Infatti quella esperienza trovò il suo compimento nel 1974  con la realizzazione di un album con il gruppo Cincinnato per la casa discografica PDU, una delle major dell’epoca; cominciammo a suonare in alcuni concerti, tuttavia per noi il rito di iniziazione si era adempiuto e l’esperienza Cincinnato si concluse di lì a poco, comunque fu per noi una bella impresa.

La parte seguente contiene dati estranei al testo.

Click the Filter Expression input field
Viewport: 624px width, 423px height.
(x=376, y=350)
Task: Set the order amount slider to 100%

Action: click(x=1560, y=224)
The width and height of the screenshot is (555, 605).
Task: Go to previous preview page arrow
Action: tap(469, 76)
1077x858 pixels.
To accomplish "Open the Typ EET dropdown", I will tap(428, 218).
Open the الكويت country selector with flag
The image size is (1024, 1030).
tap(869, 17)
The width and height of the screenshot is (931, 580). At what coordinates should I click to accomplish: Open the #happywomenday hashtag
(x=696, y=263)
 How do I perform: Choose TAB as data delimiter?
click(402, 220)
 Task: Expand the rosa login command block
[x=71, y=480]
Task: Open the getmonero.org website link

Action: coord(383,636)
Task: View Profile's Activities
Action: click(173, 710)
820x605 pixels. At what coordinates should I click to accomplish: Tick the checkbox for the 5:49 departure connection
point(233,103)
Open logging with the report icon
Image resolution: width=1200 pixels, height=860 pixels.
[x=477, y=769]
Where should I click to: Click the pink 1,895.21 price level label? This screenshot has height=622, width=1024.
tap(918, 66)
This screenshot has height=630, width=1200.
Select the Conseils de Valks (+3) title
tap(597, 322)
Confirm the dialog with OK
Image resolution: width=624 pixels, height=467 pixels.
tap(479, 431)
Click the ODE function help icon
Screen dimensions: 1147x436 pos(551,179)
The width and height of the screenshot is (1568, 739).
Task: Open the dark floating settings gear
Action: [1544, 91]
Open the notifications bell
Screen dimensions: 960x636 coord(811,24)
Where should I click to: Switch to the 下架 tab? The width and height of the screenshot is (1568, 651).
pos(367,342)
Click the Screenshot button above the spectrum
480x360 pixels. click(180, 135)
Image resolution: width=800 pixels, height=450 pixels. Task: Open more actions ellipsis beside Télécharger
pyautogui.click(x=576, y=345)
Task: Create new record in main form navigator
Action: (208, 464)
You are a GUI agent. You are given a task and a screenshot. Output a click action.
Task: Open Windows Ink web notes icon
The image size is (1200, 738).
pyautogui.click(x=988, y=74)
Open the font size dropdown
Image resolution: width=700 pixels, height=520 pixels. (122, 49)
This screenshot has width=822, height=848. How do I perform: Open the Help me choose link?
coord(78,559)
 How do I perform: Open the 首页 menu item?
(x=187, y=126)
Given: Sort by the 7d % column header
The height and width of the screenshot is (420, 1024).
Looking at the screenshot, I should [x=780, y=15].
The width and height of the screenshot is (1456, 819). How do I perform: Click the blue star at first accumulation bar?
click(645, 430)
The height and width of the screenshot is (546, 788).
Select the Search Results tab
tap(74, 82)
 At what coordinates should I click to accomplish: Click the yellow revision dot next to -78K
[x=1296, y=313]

Poi ognuno prese la propria strada, per me il potere  fu giustamente assunto dal compito inevitabile ma affascinante di rispondere all’appello dell’età adulta: mi sono laureato in Psicologia, in seguito mi sono specializzato in Psicoterapia e mi sono inoltrato nello studio e nella pratica della Psicoanalisi; poi  mi sono immerso totalmente, con una vocazione che definirei senza esagerazione quasi monastica nella professione. Mi sono quindi occupato del pensiero, delle emozioni e dei sentimenti anche nell’ambito del disagio mentale e della sofferenza causata dai conflitti interiori e dalla difficoltà o dalla impossibilità di mentalizzare, ovvero di decodificare i sentimenti e di regolare le emozioni.

Nel frattempo ho mantenuto un rapporto costante con la musica applicandomi allo studio della chitarra classica, fino al momento in cui nel 2009 Giacomo Urbanelli mi ha contattato proponendo di realizzare un nuovo progetto; dopo una iniziale perplessità per l’impegno che avrebbe comportato, ho compreso che sarebbe stata una circostanza importante per riprendere un’esperienza creativa nell’ambito della musica e della scrittura dei testi, oltre all’occasione di ritrovare gli amici di un tempo, Paolo Burattin e Franco Erenti cofondatori del Gruppo Thauma, poi altri amici e dei giovani che si sarebbero aggregati a noi.

Per me l’abbinamento tra la Psicologia e la Musica è stato l’accoppiamento perfetto. Perciò nell’età matura, il nuovo gruppo ha rappresentato la meraviglia di ritrovarsi tra amici, alcuni affermati professionisti nell’ambito musicale e io, con la inaspettata quanto impagabile possibilità di realizzare i testi, di contribuire alle musiche e alle sonorità che si aggiravano nella mia mente senza concretizzarsi in un lavoro definito.

Ho ritrovato la gradevolezza nel suonare ancora la chitarra elettrica ma soprattutto il diletto e l’appagamento nel constatare che i brani che via via impostavamo, prendevano forma e diventavano un piccolo emozionante universo sonoro.